DATA IN THIS EXERCISE —
* * * *

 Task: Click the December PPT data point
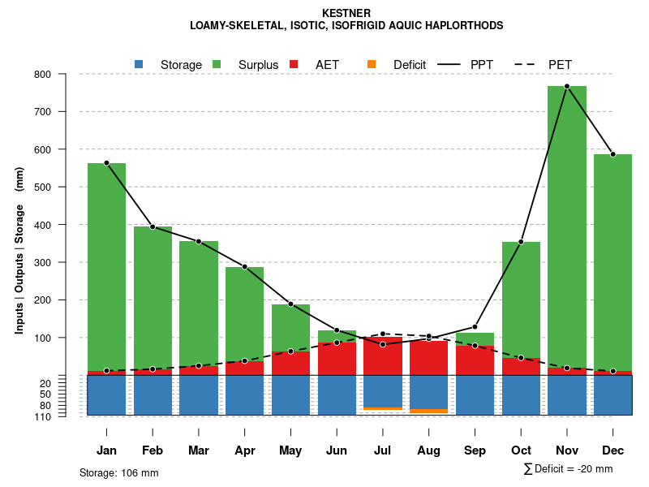click(x=613, y=154)
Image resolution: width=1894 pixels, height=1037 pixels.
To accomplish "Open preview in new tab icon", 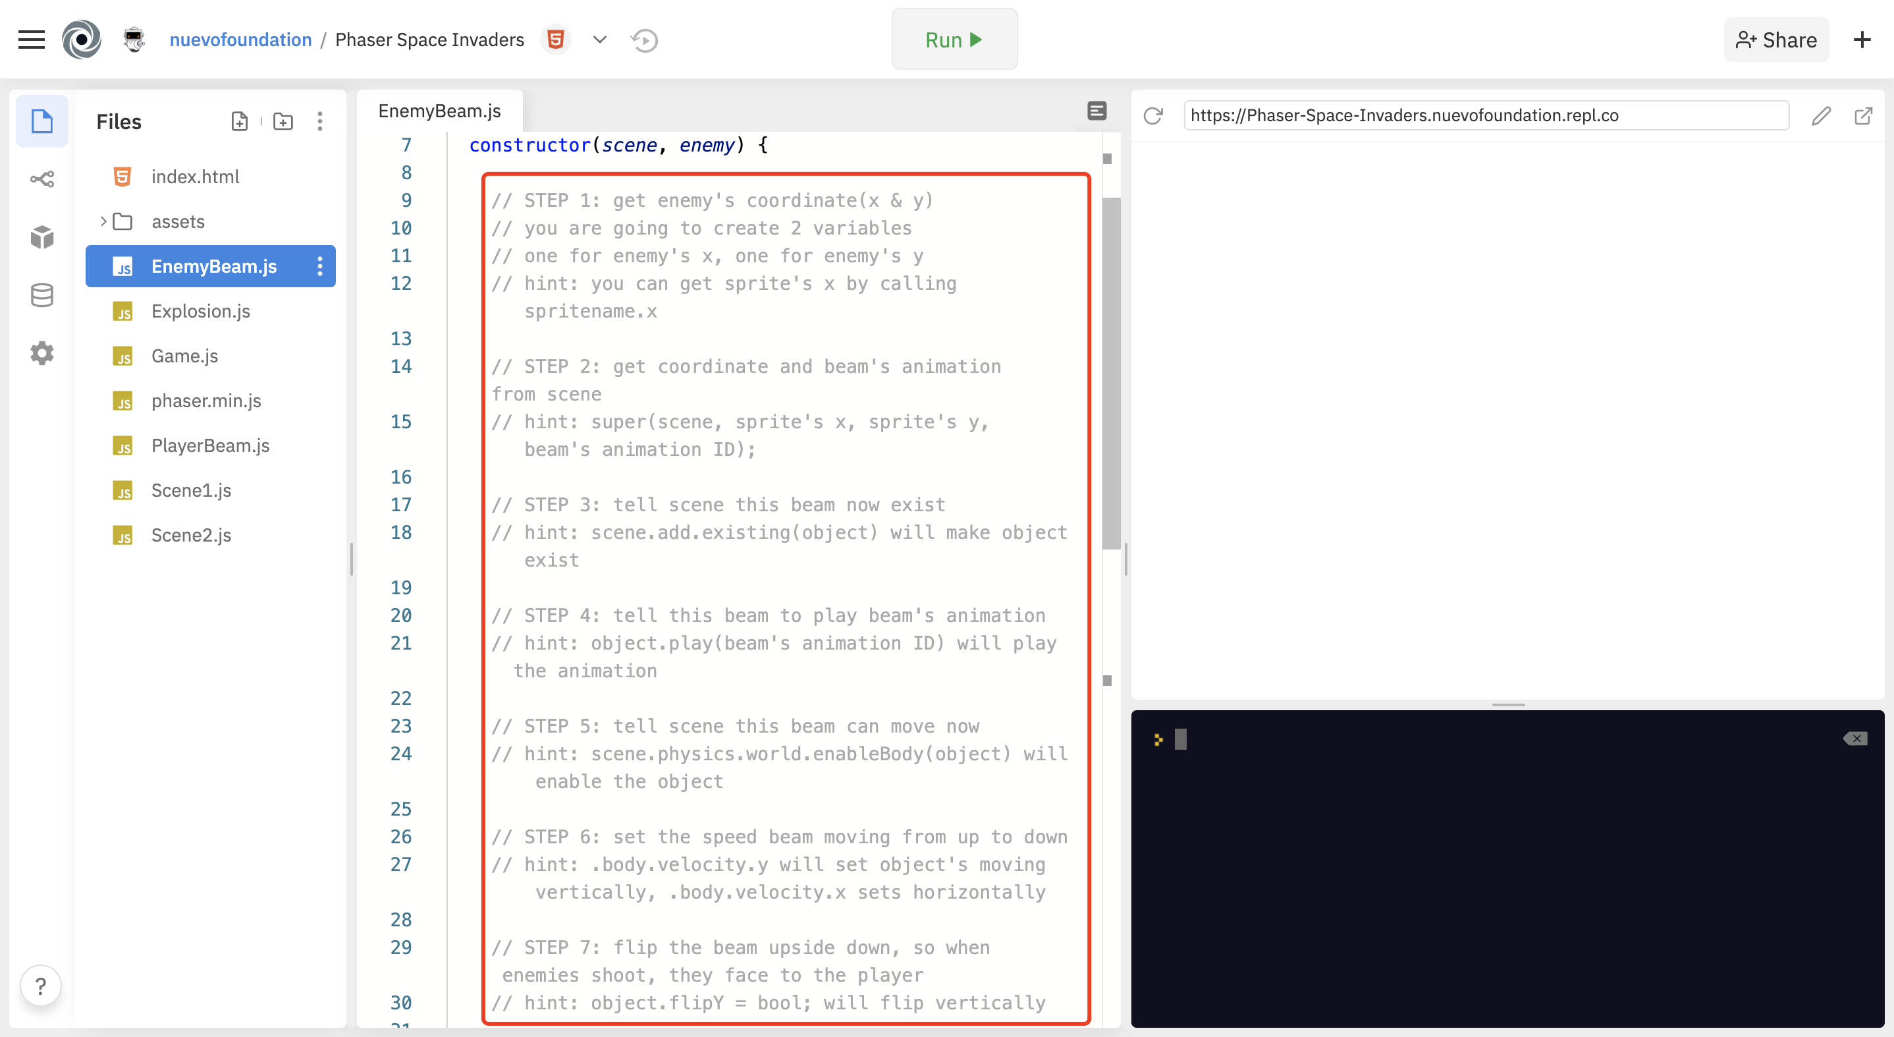I will tap(1863, 115).
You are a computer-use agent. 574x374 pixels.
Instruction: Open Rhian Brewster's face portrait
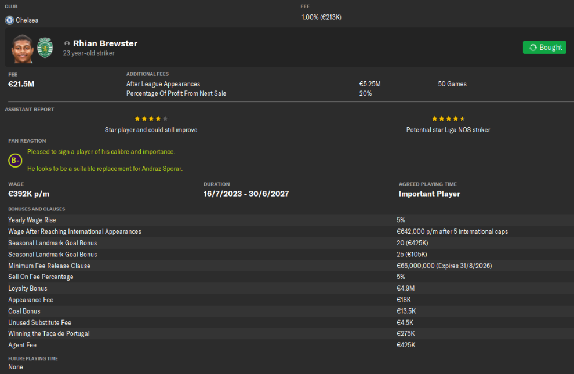pyautogui.click(x=22, y=48)

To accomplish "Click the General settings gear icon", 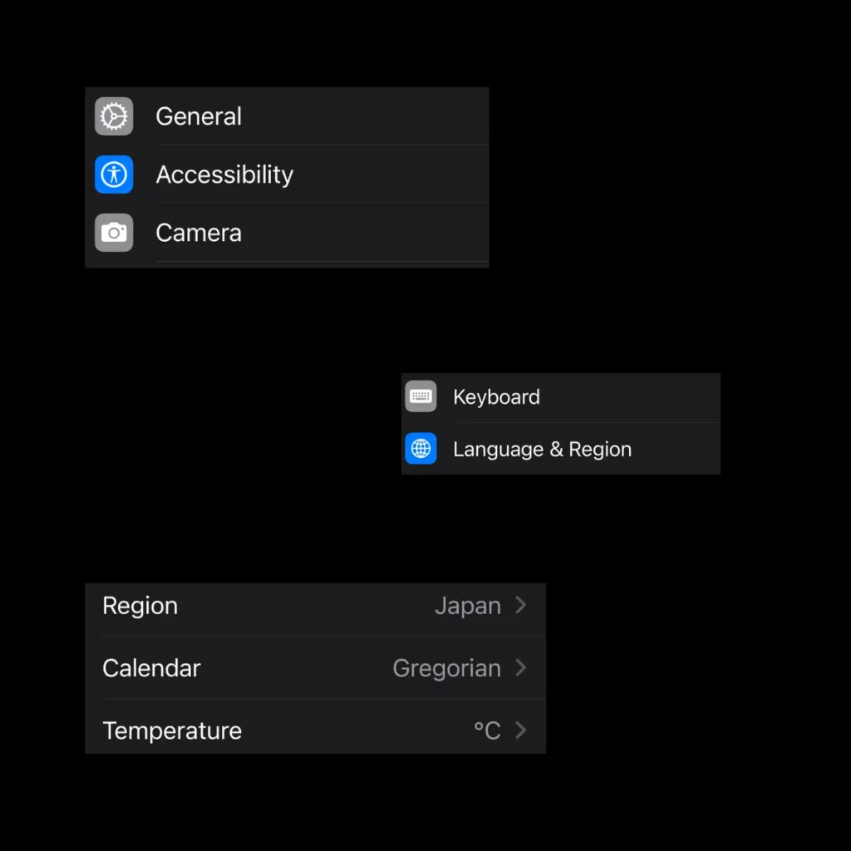I will pos(114,116).
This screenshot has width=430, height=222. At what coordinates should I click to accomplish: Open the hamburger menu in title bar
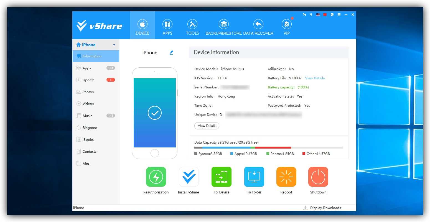coord(339,15)
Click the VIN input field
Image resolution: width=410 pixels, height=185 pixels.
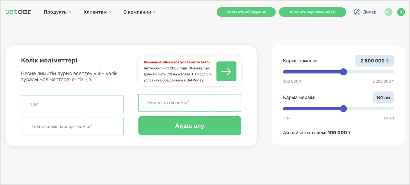[x=72, y=104]
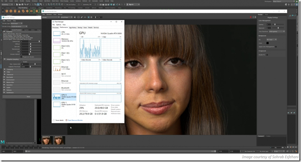Click Close button in Render Settings

coord(28,97)
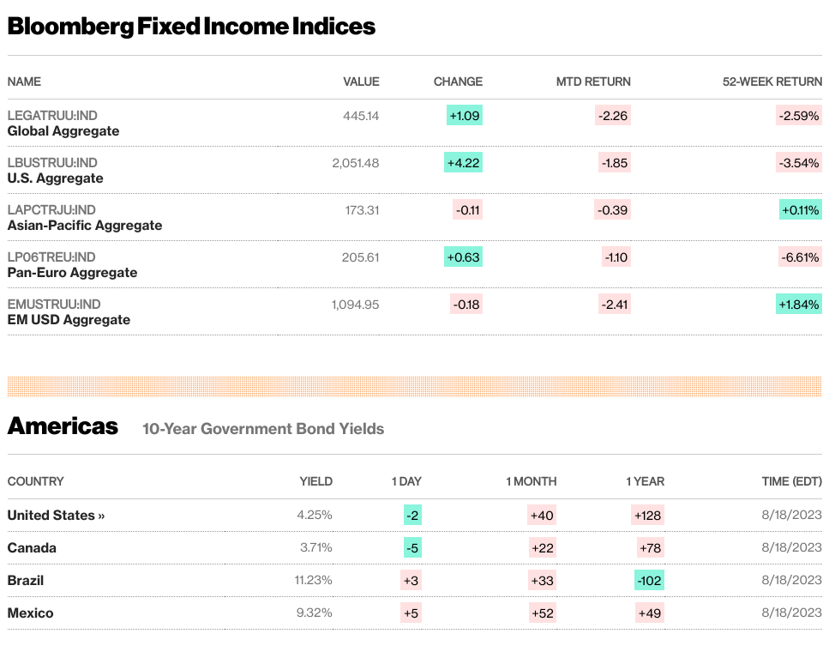Open the U.S. Aggregate index link
Viewport: 829px width, 664px height.
click(55, 178)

* * * *

INSTRUCTION —
Quote the entries word for word, from the line with "Click the VIN input field" up to and including the last line of the entries. Leave the pictures out of your answer.

FULL SOLUTION —
Click the VIN input field
Image resolution: width=410 pixels, height=185 pixels.
[x=72, y=104]
Click Close button in Render Settings

coord(28,97)
Open the U.S. Aggregate index link
Viewport: 829px width, 664px height.
click(55, 178)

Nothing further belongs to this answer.